Side effects – amitriptyline
drowsiness, dizziness, postural hypotension, nausea, constipation, blurred vision, dry mouth, difficulty with micturition, sinus tachycardia, agitation, hyponatraemia, lower seizure threshold (BNF 2016)
Epilepsy, closed angle glaucoma, liver disease, cardiac disease, thyrotoxosis, psychoses, prostatic hypertrophy or urinary retention, porphyria, (Dawson et al 2014)
Acute porphyrias, arrhythmias, during manic phase of bipolar disorder, heart block, immediate recovery period after myocardial infarction. (BNF, 2016)
There is a balance between the clinical benefit of prescribing and the likelihood of adverse effects. Special efforts need to be taken to achieve informed consent (CSP, 2002; HCPC, 2011a), the Department of Health suggest informed consent is best achieved by giving patients time to reflect on information before starting treatment (DOH, 2009). A discussion about side effect and issues with concordance is recommended with provision of a clear and understandable advisory leaflet from the faculty of pain medicine (FPM, 2014). It is also good practice to grade treatment effectiveness, and in this case study there was a shared decision to adopt a pain score (VAS) and a functional outcome measure; walking distance, these are evidence based and SMART (Aicher et al., 2012; Williams et al., 2017).
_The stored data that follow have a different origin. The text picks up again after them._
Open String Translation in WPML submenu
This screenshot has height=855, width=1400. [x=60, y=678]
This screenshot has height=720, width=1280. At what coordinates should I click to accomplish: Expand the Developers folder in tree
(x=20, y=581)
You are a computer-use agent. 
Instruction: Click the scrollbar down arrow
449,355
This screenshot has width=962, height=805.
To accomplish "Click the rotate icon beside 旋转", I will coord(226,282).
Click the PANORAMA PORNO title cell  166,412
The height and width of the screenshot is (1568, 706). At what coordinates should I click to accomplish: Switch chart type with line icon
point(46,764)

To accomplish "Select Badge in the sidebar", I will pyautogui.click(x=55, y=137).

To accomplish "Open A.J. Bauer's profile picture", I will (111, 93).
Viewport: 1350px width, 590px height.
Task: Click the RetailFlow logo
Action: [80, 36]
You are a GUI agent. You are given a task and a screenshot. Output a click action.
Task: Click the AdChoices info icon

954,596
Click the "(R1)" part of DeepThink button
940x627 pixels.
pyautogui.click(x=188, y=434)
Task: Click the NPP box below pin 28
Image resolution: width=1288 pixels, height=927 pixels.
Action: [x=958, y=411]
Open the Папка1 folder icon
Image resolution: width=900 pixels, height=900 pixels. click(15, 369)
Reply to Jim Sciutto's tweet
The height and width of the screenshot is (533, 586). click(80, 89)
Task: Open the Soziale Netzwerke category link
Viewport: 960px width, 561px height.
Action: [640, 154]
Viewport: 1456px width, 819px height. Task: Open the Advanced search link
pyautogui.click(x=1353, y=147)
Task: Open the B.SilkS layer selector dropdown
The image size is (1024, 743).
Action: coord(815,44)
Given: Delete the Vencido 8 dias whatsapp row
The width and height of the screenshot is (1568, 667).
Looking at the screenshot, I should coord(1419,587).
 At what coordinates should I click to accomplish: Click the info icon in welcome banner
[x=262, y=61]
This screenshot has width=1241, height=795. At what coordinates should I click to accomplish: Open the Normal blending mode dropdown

Dosing changes and monitoring patients
It can be reasoned that elderly patients are more sensitive to these drugs as metabolism is less vigorous, so a shared the decision to take steps to minimise adverse effects by reducing the starting dose to 5mg is recommended (BMA, 2015). Sometimes follow up telephone appointments can be useful to appropriately monitor drug titration; week one 10mg, week two 20mg (BNF, 2016). One critical area to discuss is the sedative effects and necessary instructions to take amitriptyline 2-4 hours before planned sleep, rather than at bedtime is useful, as this helps to reduce the hangover effect in the morning (Dawson et al., 2014). It is useful to provide some perspective, offering the maximum adult dose as 75mg and to expect to be taking the medication regularly for several months because her condition was not curable (BNF, 2016; Weinstein et al., 2008).
By the fourth week Mrs G felt in control of her pain (VAS 4/10) and this was reflected in her ambulatory distance of half a mile, albeit with rest stops. Her side effects had reduced too, and she felt back to her previous self. We discussed the treatment cessation strategy in the BNF (2016), reducing the dose back down to 10mg over a five-day period and then over the following month to slowly stop the medication should she feel comfortable. Restarting the medication was advised if symptoms returned and continuing her exercises daily would achieve better self-management. In summary, with a confident diagnosis, useful patient information, the right patient will respond well to amitriptyline.